3DCGデザイナーはこれらのソフトウェアを使いこなし、キャラクターや環境、エフェクトなどを制作します。
3DCGのデザイン力
3DCGデザイナーは3DCGソフトを使ってキャラクターや背景を作成しますが、デザイン力がなければ多くのユーザーを惹き付けるキャラクターを生み出せません。
デッサン、空間認識、色彩理論などの美術技術を理解しておく必要があります。
プログラムの基礎知識
3DCGデザイナーは動きを生み出すためプログラムを組み立てなければなりません。
特に3Dモデリングソフトやレンダリングエンジンを効果的に操作するため、Python、C++、C#などのプログラミング言語の基本を理解することが重要です。
また、シェーダープログラミングの知識があれば、高品質なテクスチャや特殊効果の作成が可能になり、作品のクオリティが向上します。3DCG業界では技術革新が速いため、常に最新のプログラミングトレンドをキャッチアップすることで、競争力のあるデザイナーとして活躍できるでしょう。

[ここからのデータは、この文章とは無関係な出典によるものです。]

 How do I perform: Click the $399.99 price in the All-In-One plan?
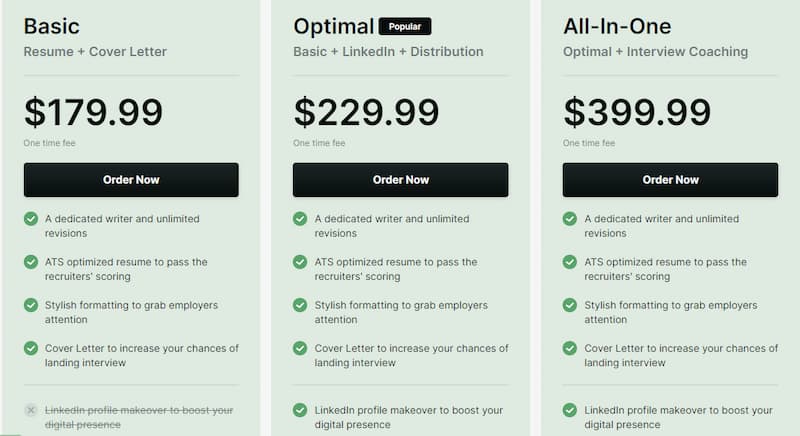[x=637, y=112]
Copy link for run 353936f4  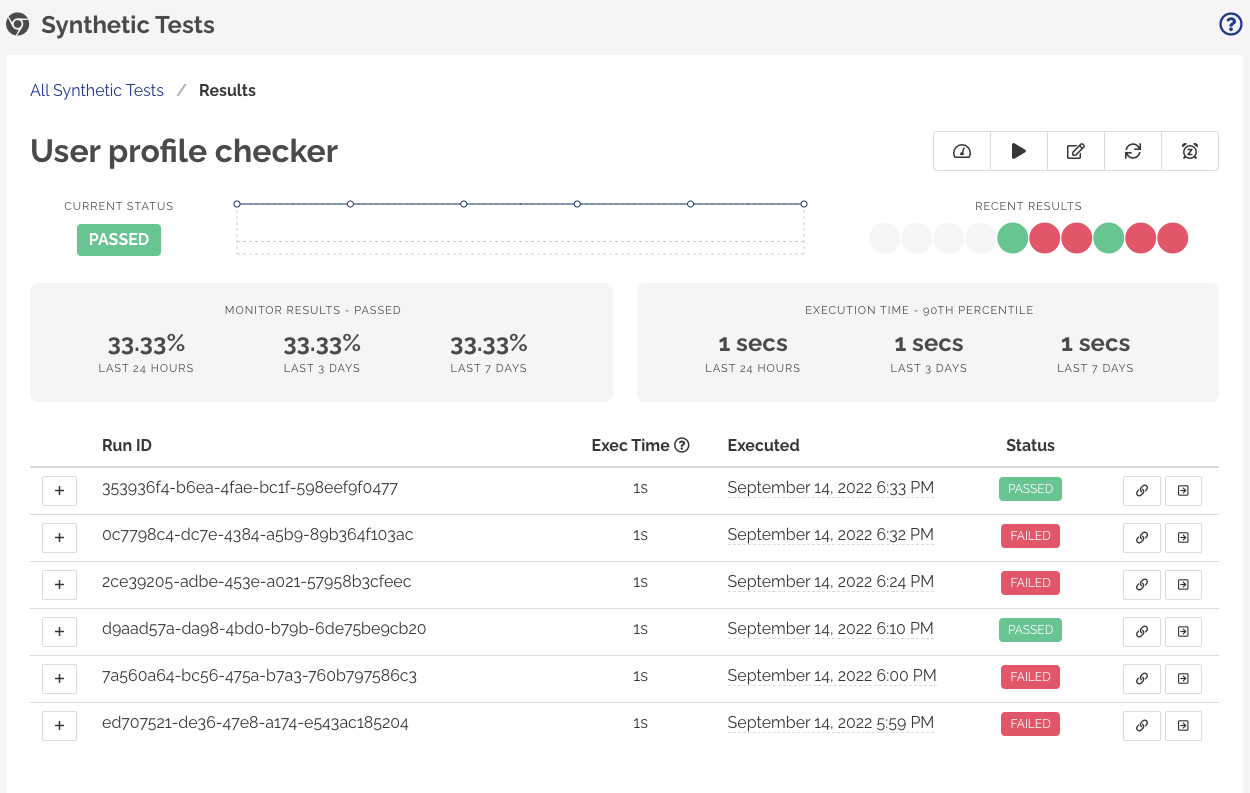(1141, 490)
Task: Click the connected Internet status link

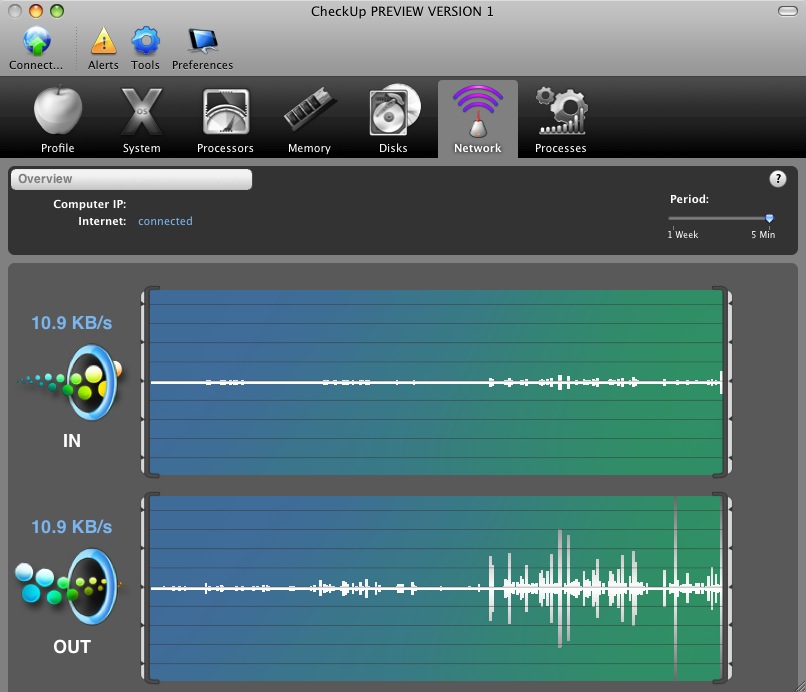Action: (x=165, y=221)
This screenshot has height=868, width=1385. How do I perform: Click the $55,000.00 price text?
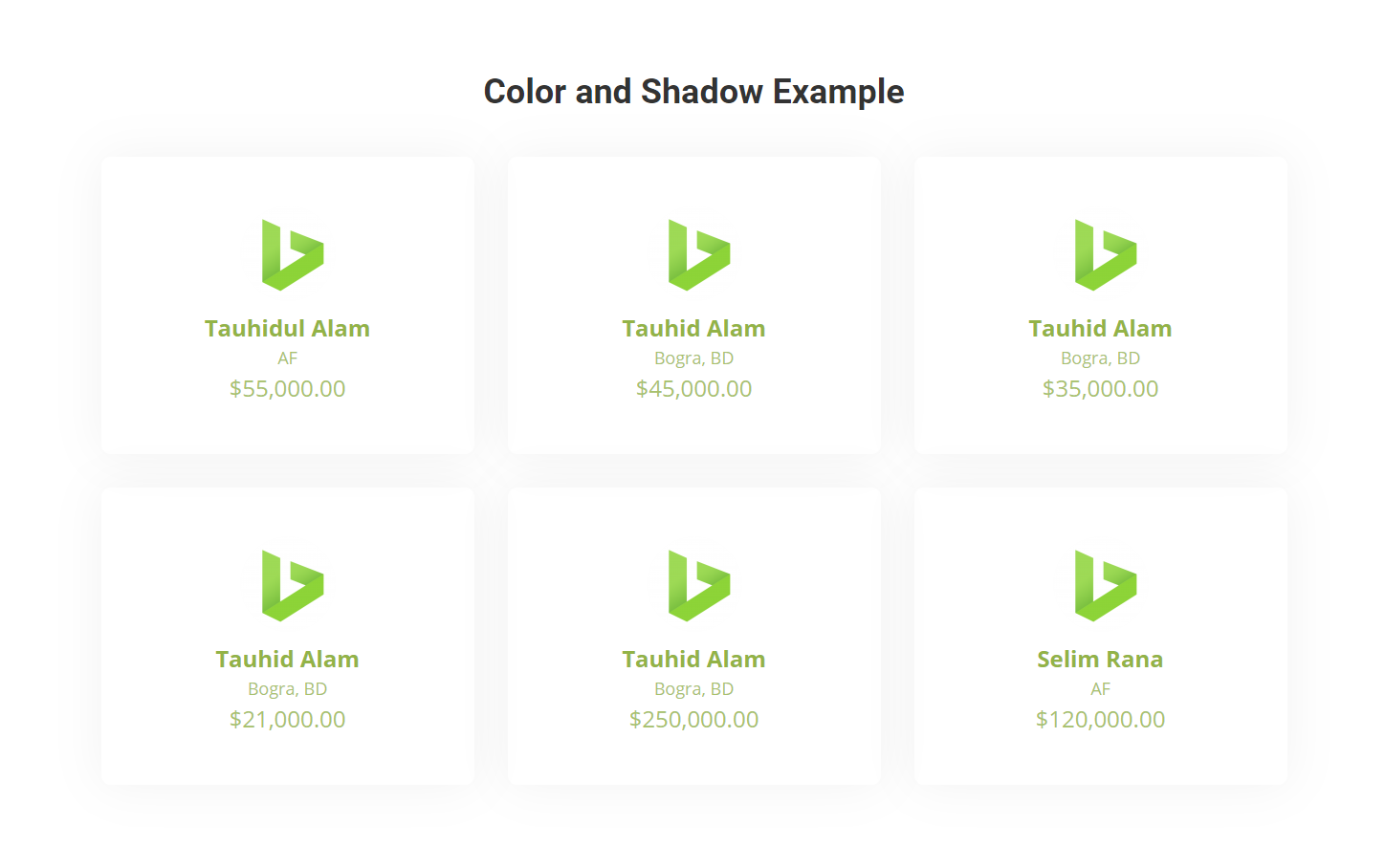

いくつものソフトウェアやプログラムを組み合わせて、デジタルアートを仕上げていきます。
3.3DCGデザイナーの平均年収
マイナビクリエイターによると、3DCGデザイナーの平均年収は404万円です(2022年2月時点)。
年代によっても平均年収は異なり、20代は315万円、30代は398万円、40代は507万円となっています。
年齢が上がればスキルも一般的に高くなりますので、平均年収が上がる傾向にあります。30代、40代で未経験の状態からこの職に転職した場合は、自分の年代における平均年収に満たないこともあります。
出典:https://mynavi-creator.jp/blog/article/to-increase-the-annual-income-as-3dcg-designer
4.3DCGデザイナーが年収を上げる方法
3DCGデザイナーとして年収をアップさせたい方は、年収を上げられるように行動することが大切です。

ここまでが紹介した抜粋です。